## To do
Format every line of the data below as a numbered list, leaving out blank lines and the pictures.

## Records supplied
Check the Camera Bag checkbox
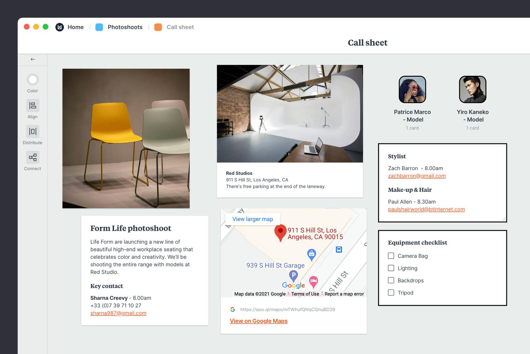 click(391, 256)
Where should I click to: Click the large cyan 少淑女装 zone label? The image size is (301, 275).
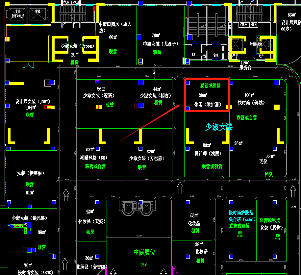click(x=219, y=127)
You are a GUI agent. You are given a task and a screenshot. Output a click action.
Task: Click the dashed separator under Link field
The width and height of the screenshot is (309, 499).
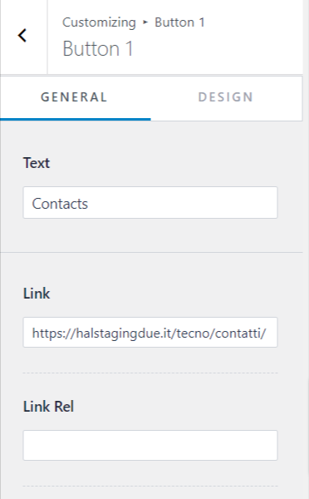tap(150, 373)
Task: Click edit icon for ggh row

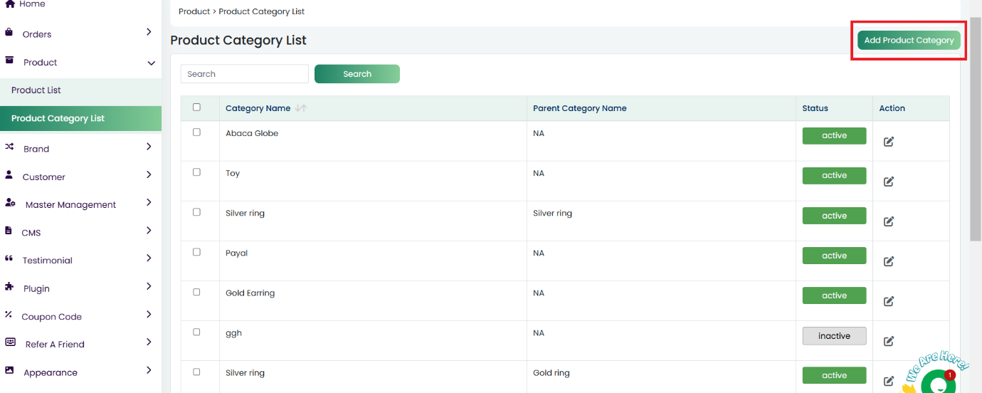Action: 888,341
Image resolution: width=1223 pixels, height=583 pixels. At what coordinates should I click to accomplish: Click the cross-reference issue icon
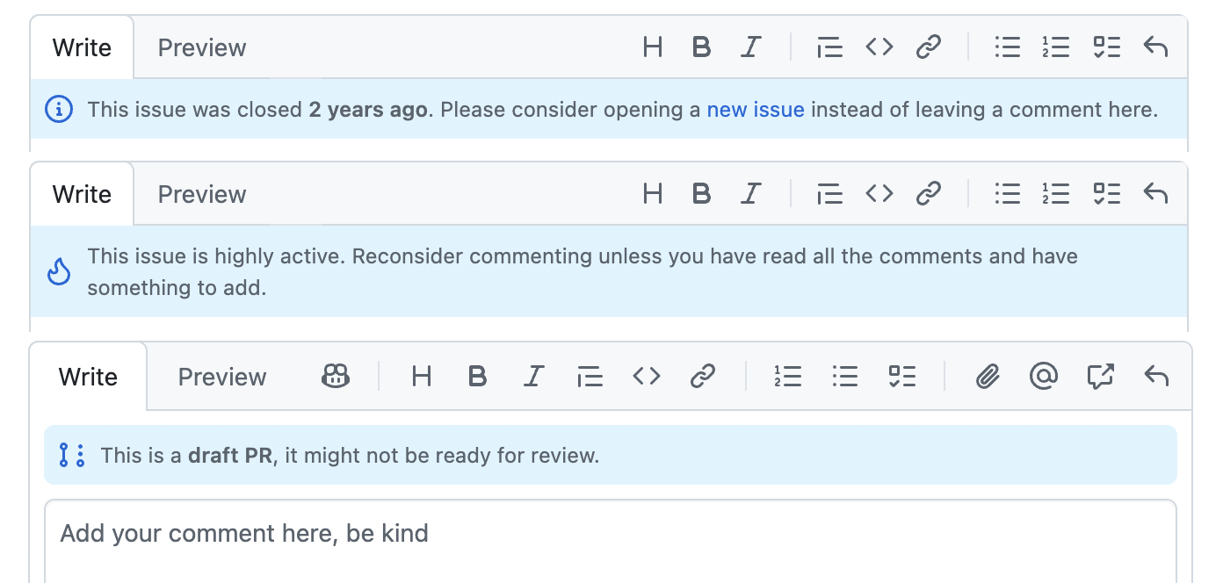[1100, 377]
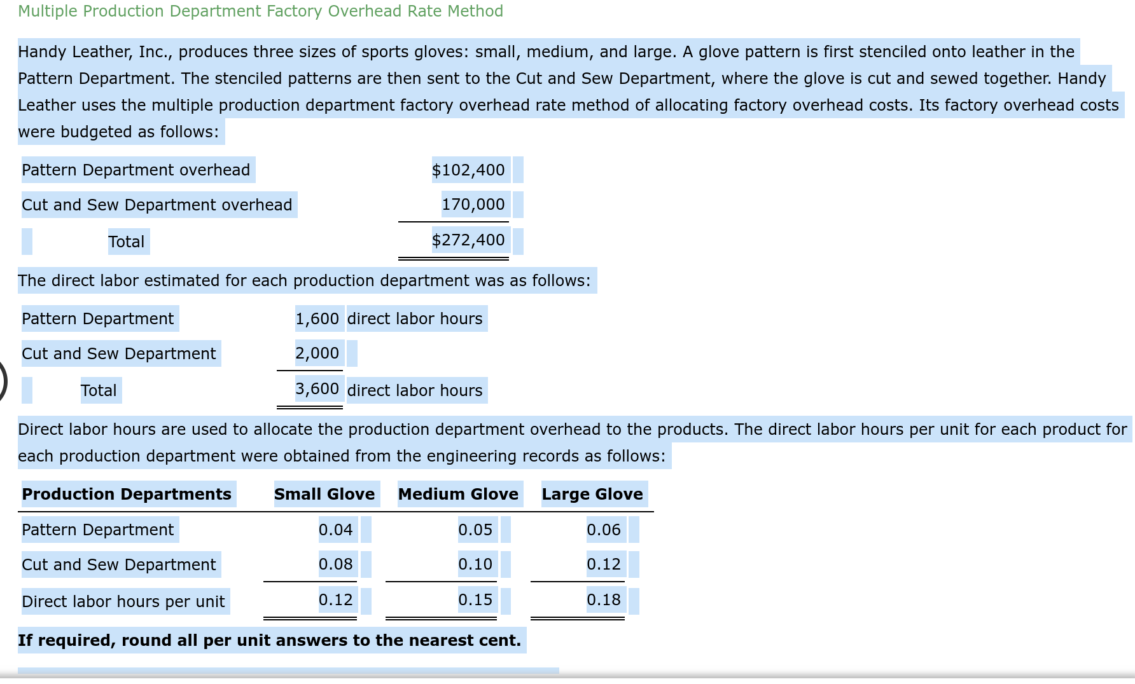Image resolution: width=1135 pixels, height=684 pixels.
Task: Select the Pattern Department 1,600 direct labor hours
Action: point(317,318)
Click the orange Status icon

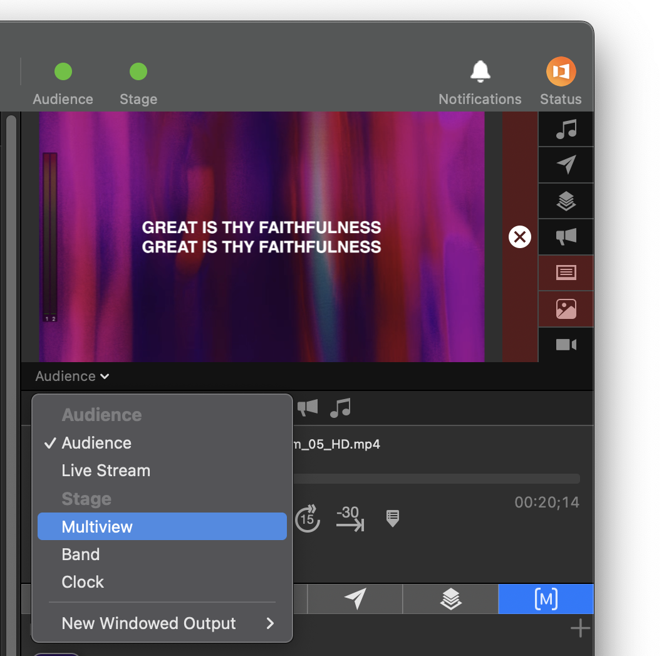coord(561,73)
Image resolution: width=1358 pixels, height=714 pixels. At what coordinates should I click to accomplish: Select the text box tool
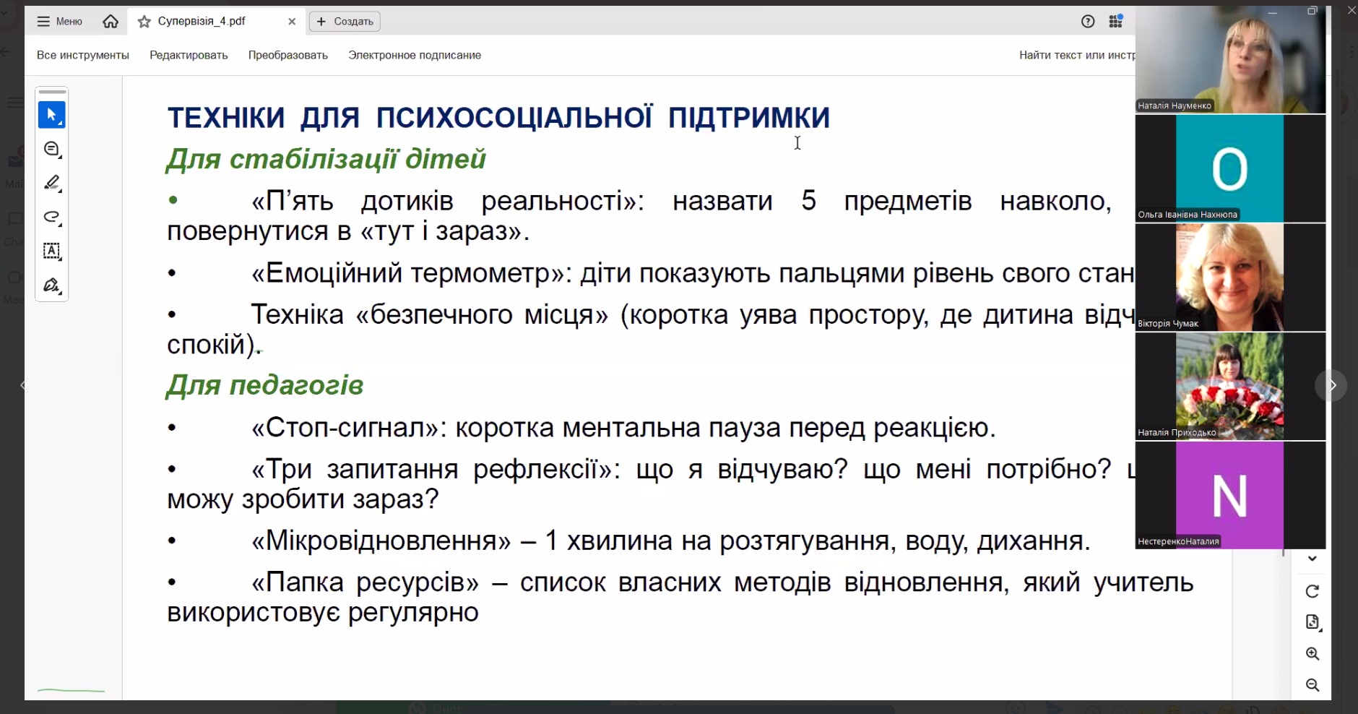coord(51,251)
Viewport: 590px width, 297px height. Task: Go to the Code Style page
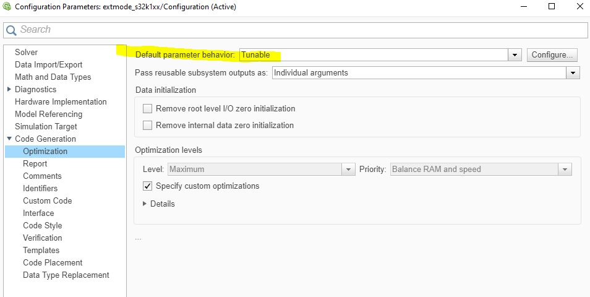coord(42,225)
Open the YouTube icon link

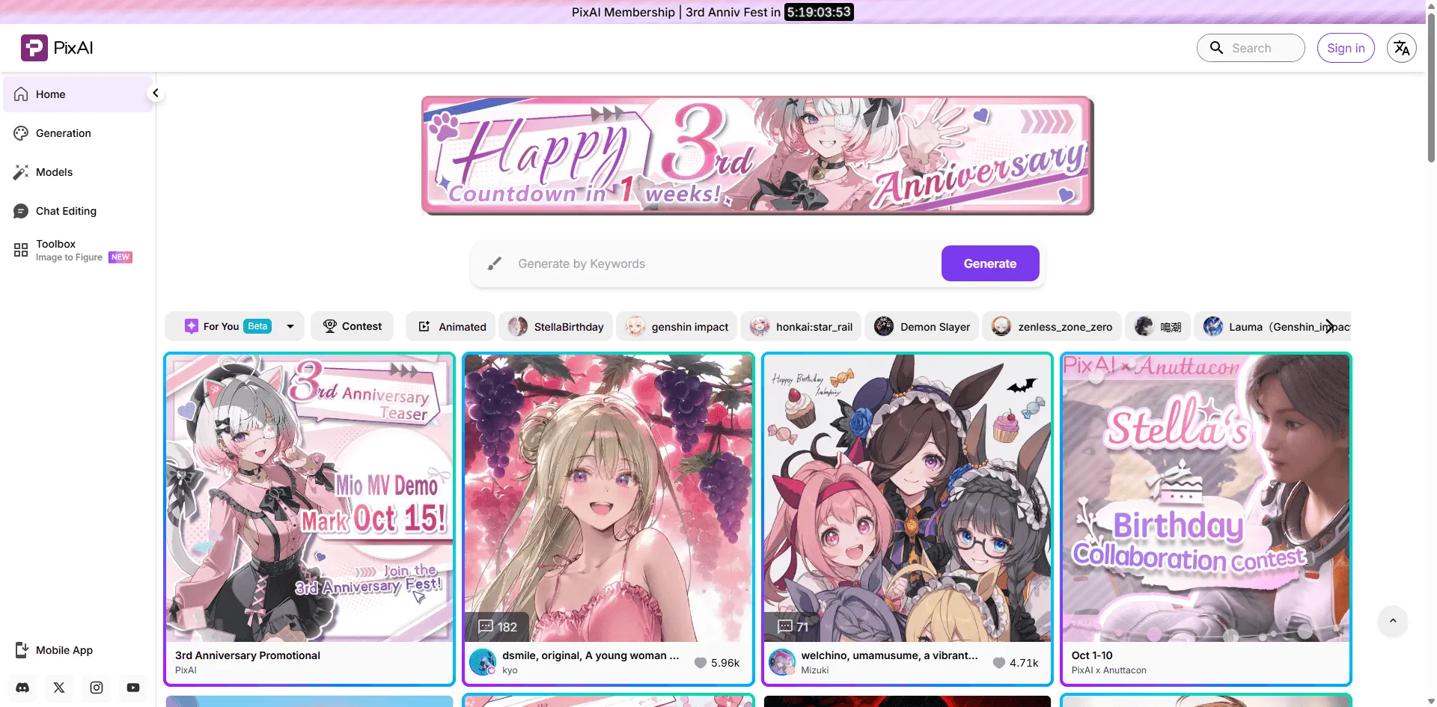133,688
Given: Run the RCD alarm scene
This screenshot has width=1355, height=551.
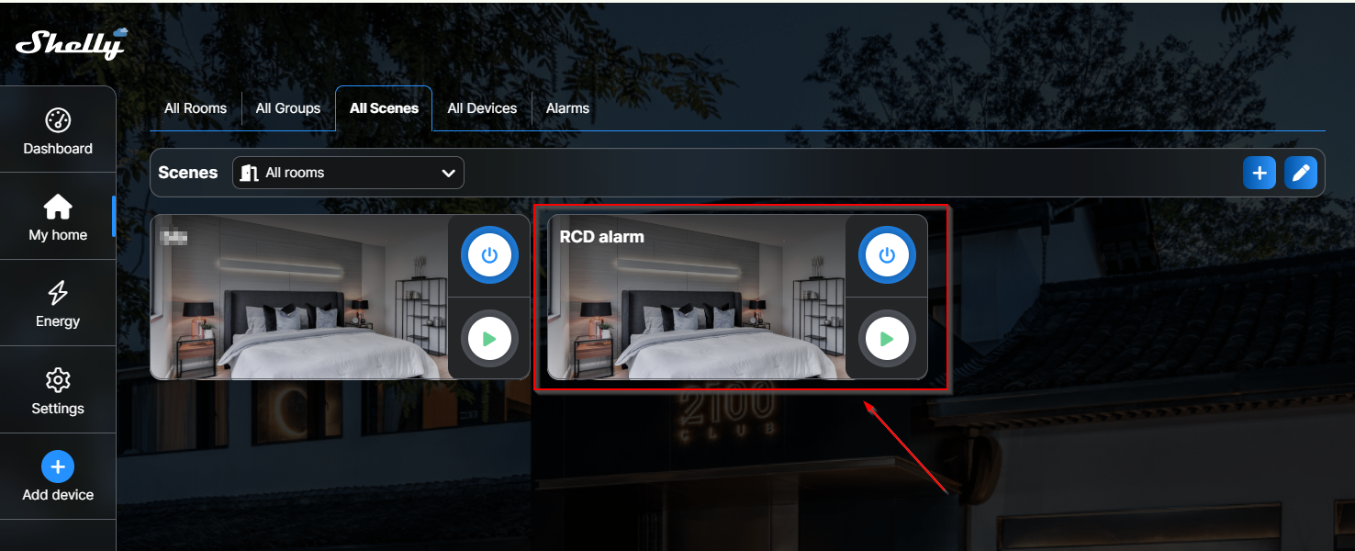Looking at the screenshot, I should 886,339.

## Reply
1. Check the Camera Bag checkbox
2.  click(391, 256)
3. Where should I click to: Click the large cyan 少淑女装 zone label? The image size is (301, 275).
4. click(x=219, y=127)
5. You are a GUI agent. You are given a task and a screenshot. Output a click action.
6. Task: Click the dashed separator under Link field
7. The width and height of the screenshot is (309, 499).
8. tap(150, 373)
9. Task: Click edit icon for ggh row
10. Action: 888,341
11. Image resolution: width=1223 pixels, height=583 pixels. At what coordinates should I click to accomplish: Click the cross-reference issue icon
12. [1100, 377]
13. Image resolution: width=1135 pixels, height=684 pixels.
14. Task: Select the Pattern Department 1,600 direct labor hours
15. Action: point(317,318)
16. Click the orange Status icon
17. coord(561,73)
18. Image resolution: width=1358 pixels, height=714 pixels. At what coordinates should I click to accomplish: Select the text box tool
19. coord(51,251)
20. Viewport: 590px width, 297px height. Task: Go to the Code Style page
21. coord(42,225)
22. Open the YouTube icon link
23. 133,688
24. Given: Run the RCD alarm scene
25. This screenshot has width=1355, height=551.
26. Looking at the screenshot, I should 886,339.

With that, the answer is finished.